> What to produce: Look through the listing below and say how many lines contain the word "computer". Nothing else belongs in the reply.

> Dataset entries:
+ + +
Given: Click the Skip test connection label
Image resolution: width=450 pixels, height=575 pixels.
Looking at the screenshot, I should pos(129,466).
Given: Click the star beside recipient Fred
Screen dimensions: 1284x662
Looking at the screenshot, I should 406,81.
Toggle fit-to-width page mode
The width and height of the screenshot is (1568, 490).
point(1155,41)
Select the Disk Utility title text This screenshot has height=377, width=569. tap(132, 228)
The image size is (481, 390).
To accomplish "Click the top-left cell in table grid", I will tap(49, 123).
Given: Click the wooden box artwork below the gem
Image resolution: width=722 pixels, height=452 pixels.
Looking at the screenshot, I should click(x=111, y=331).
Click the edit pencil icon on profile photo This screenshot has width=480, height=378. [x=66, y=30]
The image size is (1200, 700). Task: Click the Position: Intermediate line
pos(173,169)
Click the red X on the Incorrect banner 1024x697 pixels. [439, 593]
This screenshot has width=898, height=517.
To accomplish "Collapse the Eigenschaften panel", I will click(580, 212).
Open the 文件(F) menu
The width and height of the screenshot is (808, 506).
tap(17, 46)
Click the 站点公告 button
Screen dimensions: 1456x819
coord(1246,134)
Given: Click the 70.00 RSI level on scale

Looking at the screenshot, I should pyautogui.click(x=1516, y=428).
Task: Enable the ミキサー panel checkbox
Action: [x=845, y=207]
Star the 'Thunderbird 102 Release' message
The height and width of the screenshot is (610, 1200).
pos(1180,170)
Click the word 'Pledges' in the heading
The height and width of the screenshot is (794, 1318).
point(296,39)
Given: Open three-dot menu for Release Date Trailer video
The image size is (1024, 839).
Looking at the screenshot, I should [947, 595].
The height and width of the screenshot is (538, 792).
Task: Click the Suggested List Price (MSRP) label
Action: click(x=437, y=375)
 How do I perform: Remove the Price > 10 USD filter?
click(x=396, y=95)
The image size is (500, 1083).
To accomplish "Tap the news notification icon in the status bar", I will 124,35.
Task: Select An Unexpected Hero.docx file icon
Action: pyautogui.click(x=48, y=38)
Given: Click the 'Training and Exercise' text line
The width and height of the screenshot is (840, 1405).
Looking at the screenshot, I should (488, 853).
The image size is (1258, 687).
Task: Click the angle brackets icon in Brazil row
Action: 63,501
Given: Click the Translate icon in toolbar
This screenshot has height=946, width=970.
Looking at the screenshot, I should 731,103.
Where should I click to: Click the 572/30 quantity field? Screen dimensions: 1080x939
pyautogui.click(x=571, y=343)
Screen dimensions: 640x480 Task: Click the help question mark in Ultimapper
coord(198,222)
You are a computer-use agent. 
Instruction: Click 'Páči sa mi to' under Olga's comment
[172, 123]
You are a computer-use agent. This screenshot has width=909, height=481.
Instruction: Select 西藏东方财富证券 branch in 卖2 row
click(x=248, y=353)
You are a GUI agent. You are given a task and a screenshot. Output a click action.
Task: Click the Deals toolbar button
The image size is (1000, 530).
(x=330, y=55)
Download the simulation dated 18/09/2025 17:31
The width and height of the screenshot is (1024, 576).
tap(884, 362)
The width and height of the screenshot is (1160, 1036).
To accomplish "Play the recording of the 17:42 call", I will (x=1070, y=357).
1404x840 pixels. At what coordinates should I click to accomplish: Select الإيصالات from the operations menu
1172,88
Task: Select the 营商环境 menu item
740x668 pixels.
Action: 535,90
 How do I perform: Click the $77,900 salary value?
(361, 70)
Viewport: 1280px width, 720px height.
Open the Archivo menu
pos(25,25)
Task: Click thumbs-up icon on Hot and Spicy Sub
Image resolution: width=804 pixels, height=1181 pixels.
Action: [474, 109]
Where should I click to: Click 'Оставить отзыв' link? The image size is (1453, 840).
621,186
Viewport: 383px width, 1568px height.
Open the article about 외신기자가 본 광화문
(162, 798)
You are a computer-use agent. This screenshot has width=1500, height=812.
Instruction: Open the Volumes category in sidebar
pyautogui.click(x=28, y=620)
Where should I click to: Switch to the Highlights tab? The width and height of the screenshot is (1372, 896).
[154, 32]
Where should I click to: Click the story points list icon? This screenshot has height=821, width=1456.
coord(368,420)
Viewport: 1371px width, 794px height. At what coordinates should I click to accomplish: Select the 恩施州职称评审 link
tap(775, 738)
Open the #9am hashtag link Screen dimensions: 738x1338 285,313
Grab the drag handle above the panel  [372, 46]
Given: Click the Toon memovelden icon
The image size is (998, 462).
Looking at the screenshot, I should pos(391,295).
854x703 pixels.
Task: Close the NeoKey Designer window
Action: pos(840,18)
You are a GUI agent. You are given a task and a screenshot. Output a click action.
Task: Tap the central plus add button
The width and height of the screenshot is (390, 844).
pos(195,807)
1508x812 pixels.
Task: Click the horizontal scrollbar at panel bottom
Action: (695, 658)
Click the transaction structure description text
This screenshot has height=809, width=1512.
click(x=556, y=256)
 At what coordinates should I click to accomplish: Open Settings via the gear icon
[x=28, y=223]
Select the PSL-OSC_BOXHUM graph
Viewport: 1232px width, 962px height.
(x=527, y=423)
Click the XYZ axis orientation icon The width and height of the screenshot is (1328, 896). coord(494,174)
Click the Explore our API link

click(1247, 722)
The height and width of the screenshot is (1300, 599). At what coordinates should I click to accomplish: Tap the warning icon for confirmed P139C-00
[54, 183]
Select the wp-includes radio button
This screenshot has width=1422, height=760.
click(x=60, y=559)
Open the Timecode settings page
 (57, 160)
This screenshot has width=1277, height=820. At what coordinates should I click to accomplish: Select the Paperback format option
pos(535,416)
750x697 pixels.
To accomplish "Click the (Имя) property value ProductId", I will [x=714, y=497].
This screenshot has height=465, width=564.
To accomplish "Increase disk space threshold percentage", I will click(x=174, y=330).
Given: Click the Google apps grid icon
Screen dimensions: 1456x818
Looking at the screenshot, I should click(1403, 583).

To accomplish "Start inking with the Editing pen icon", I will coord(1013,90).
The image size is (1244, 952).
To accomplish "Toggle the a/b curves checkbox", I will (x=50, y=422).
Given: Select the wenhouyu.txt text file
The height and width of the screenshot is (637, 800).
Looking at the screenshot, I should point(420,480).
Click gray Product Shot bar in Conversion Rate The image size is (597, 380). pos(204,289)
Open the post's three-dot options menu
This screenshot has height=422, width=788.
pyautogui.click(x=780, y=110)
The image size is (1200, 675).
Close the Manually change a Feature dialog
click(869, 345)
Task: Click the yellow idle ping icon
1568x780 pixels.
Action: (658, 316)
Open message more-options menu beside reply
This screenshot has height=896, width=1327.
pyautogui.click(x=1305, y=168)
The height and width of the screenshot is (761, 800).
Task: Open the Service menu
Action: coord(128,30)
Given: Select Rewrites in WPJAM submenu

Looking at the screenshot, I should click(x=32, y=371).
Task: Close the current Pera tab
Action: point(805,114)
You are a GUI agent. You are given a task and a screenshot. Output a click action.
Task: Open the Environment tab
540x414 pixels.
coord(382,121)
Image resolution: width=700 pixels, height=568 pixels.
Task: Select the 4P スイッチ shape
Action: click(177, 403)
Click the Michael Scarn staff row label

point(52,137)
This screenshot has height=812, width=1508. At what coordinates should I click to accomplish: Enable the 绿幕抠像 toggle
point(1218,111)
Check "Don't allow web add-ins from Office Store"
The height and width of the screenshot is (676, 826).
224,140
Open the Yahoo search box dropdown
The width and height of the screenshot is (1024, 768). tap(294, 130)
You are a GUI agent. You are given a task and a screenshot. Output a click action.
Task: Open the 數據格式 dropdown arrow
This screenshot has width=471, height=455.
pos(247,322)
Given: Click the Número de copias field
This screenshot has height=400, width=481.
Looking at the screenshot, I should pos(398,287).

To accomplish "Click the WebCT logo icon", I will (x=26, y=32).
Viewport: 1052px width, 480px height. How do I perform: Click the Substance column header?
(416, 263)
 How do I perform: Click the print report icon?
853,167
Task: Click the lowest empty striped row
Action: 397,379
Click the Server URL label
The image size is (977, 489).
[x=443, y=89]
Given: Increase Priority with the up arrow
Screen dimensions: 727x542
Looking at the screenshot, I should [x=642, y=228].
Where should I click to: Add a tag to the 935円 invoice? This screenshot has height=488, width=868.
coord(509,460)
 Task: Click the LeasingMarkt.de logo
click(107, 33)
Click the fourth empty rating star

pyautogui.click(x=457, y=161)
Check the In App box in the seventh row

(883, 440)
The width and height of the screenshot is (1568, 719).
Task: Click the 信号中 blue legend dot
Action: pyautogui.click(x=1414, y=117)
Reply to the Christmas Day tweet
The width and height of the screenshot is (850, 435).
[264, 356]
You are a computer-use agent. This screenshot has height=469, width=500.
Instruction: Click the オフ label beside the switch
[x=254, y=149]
+ + +
> Solved problem: 4